猫の尻尾に猫の耳、取れない首輪についでにハゲ。
これはいったいどういう呪いか?
ベロンっ。
ロイズの邸宅、ソファで陰鬱になっているあたしに、今日は天候が良くないということで屋敷の中にいる番犬であるはずの巨大犬があたしを舐める。
べろん。
ううう、ヨダレは辞めてよ。
口閉じなさいよ。口の端からヨダレが……あたしの美しい白毛に垂れるじゃないの。
と いうあたしの思いを、この犬はちっとも理解しない。
あたしを押さえ込むようにしながらべろべろと舐めたり、匂いをかいだりしている。
うぅぅ、犬の舌ってどうしてそう「じゅーしー」な感じなのかしら。
猫の舌はちっとも湿っぽくないのよ。ざらざらしてる。鮫肌なんて言葉があるじゃない? 猫の舌はまさにソレっぽい。
けれど犬の舌はべろんべろんだ。
「――」
ふと、視線を感じた。
ん?っとあたしが視線を向ければ、昨夜は夜勤だったとかで早朝に帰宅し、今の時間まで寝ていたとおもわれるロイズが眉間に皺を寄せてこちらを見ている。
よいところにきた、この上にのっかている犬をどけてくれ。
前足で押さえ込まれてうごけないんだ。
「みゅー、んみゅーっ」
救いを求めてそれはそれは哀れっぽく鳴けば、ロイズは嘆息してあたしを犬の下から引き出した。
「また犬臭くなってる」
ひどいんだよ、ヤツはヨダレが酷すぎる。
犬が嫌いってわけじゃないけどね、でも猫の立場で言わせれば犬と猫は仲違いしているくらいが丁度いいとおもう。
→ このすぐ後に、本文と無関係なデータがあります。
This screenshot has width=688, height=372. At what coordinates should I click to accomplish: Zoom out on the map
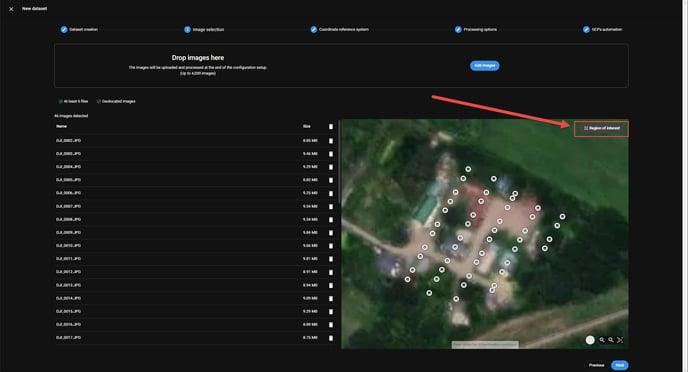coord(611,340)
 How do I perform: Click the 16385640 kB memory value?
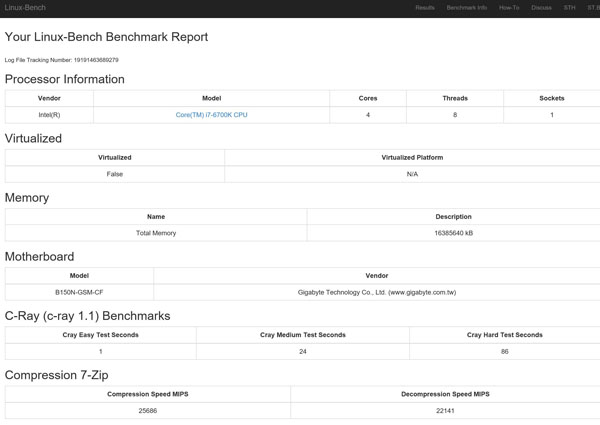click(x=453, y=233)
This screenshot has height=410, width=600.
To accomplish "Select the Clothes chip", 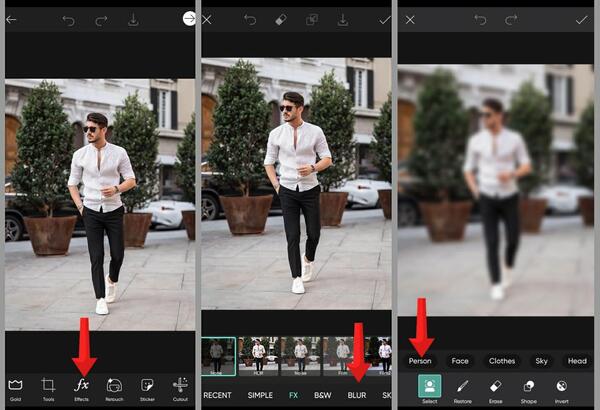I will click(502, 361).
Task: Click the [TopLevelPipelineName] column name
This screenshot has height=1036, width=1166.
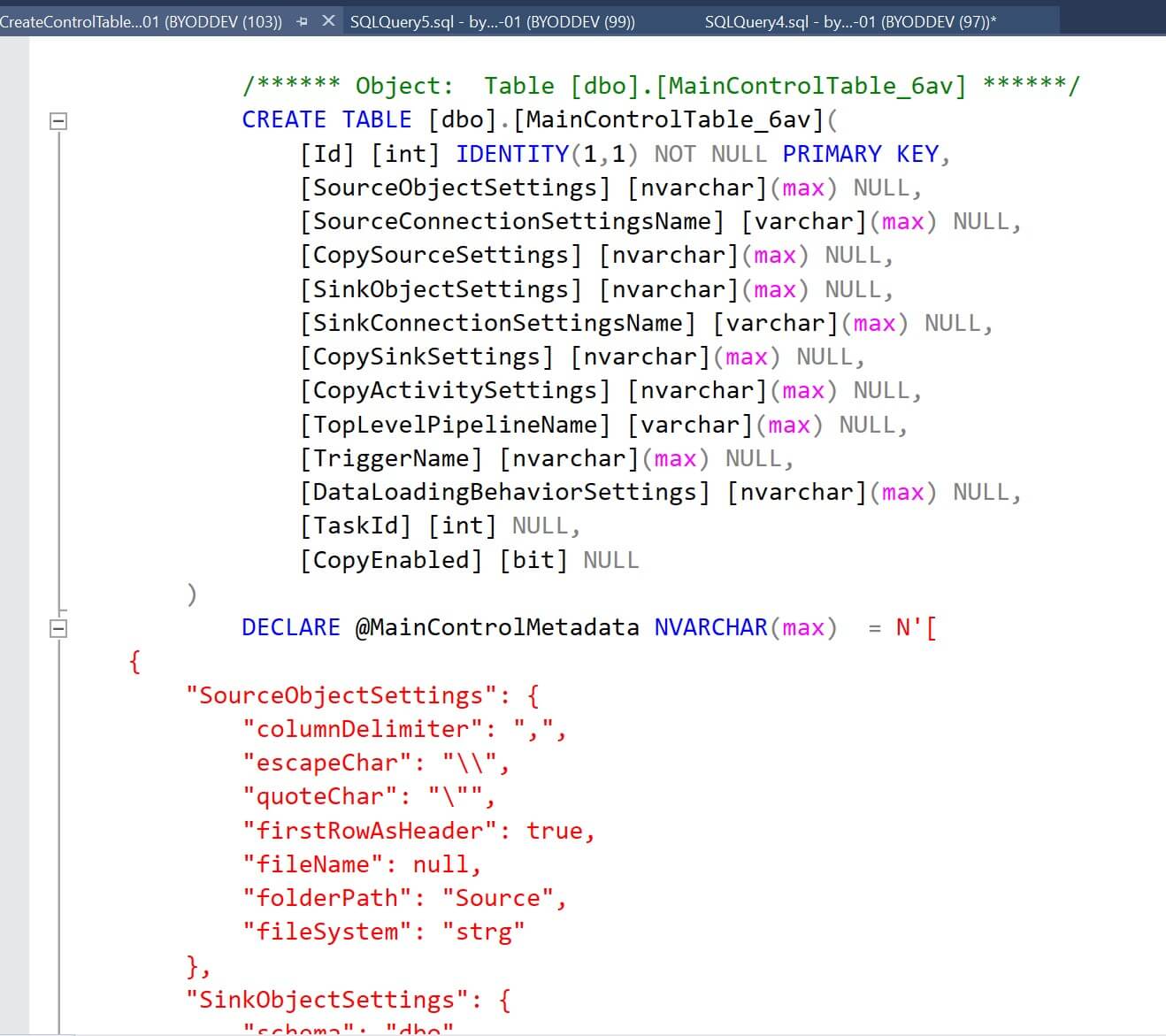Action: 456,425
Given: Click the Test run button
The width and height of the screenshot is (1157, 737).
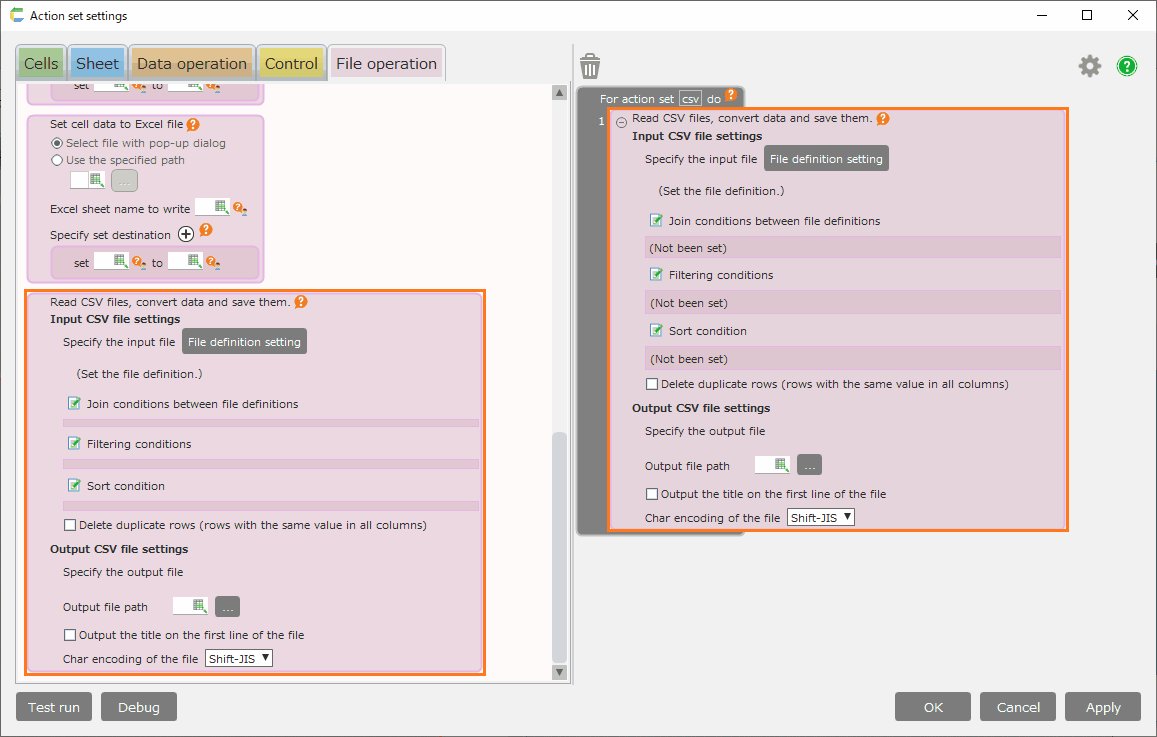Looking at the screenshot, I should (54, 707).
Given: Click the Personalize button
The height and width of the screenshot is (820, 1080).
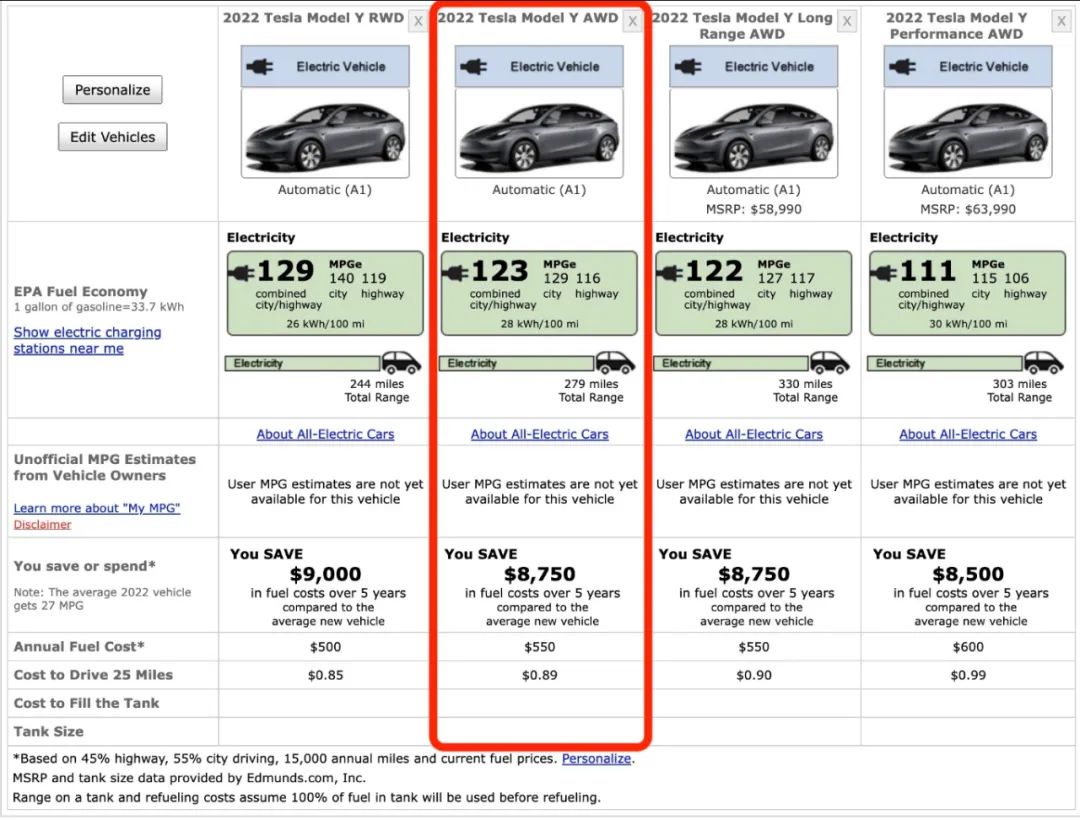Looking at the screenshot, I should [x=112, y=90].
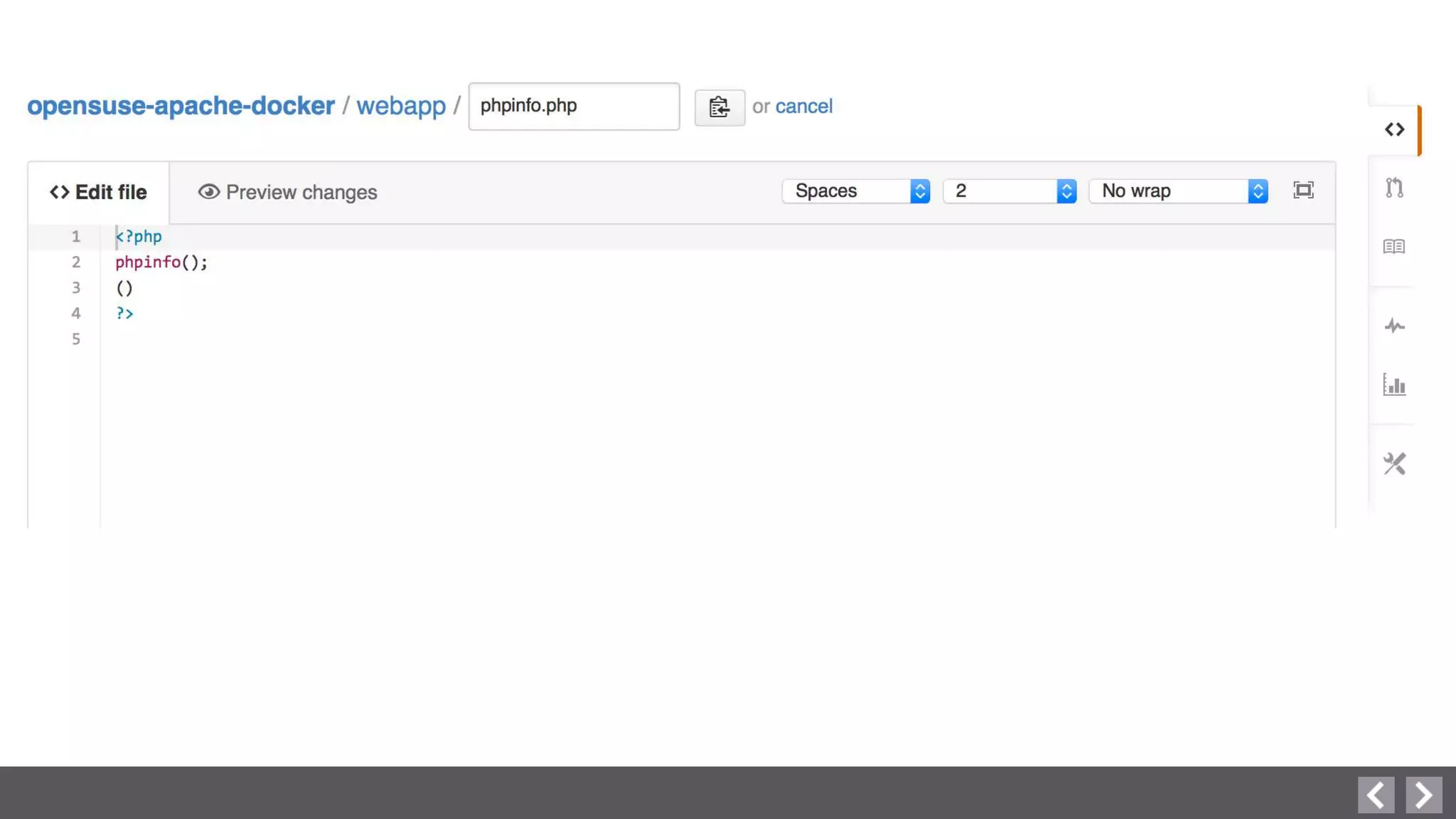Viewport: 1456px width, 819px height.
Task: Open the Pull requests sidebar icon
Action: (x=1394, y=188)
あたしが人間ならいくらでも舐められてあげてもいいけどさ、猫の時は勘弁して。
もしかしてこの犬あたしのこと保存食だとでも思ってるんじゃないでしょうね?
味見?
「ブランマージュ」
ん?
ロイズはふいに緊張の孕むような口調で呟いた。
「……動けないとかじゃないよな?」
んん?
あたしを胸に抱いてぎゅっと強く抱く。
その足を浴室へと向けながら、ロイズはあたしの頭に頬を寄せた。
動けないとかじゃないよなって、動けなかったのよ!
だってあの犬、すっごく前足太いのよ!
あたしの胴体ほどもあるじゃないさ。
好きで潰されてたわけじゃないったら。
あんた目が悪いんじゃない?
疲れで目がいっちゃってんじゃないの?
もう少し寝たら?
あたしの「みゃー、うみゃうぅ」と言う鳴き声に、ロイズは眉間に皺を深めていた。